-- TASK OBJECTIVE --
Every entry below should be restated word for word, except for its images.

Start of DATASET

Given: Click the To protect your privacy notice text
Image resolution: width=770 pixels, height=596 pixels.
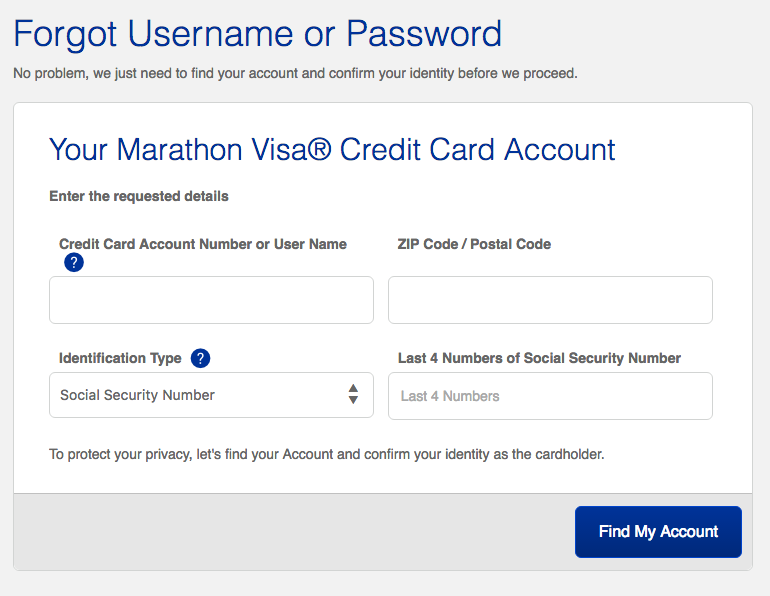Looking at the screenshot, I should (327, 454).
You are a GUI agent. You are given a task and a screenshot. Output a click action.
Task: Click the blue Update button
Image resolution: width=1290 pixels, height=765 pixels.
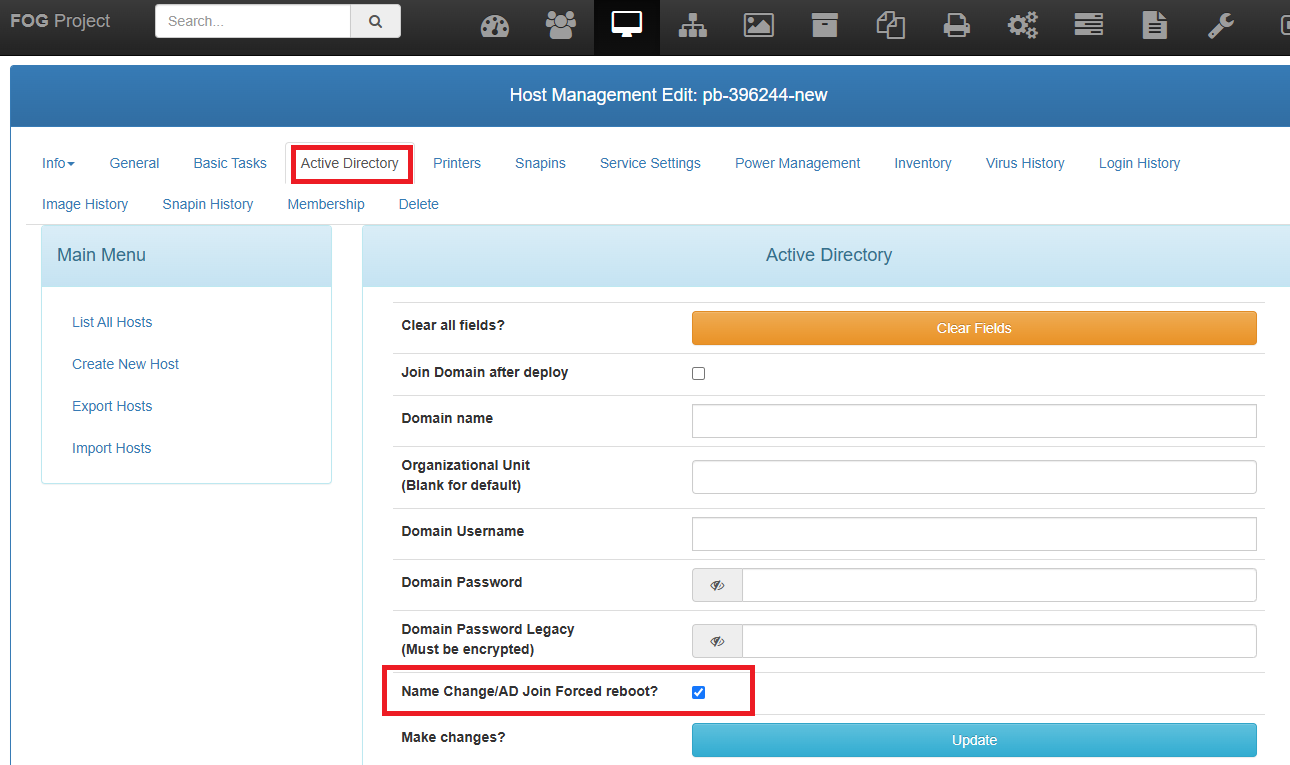[974, 740]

End of DATASET

-- SOLUTION TO THIS TASK --
Given: Click the To protect your privacy notice text
Image resolution: width=770 pixels, height=596 pixels.
Looking at the screenshot, I should (327, 454).
You are a GUI agent. You are given a task and a screenshot. Output a click action.
Task: Click the blue Update button
Image resolution: width=1290 pixels, height=765 pixels.
[974, 740]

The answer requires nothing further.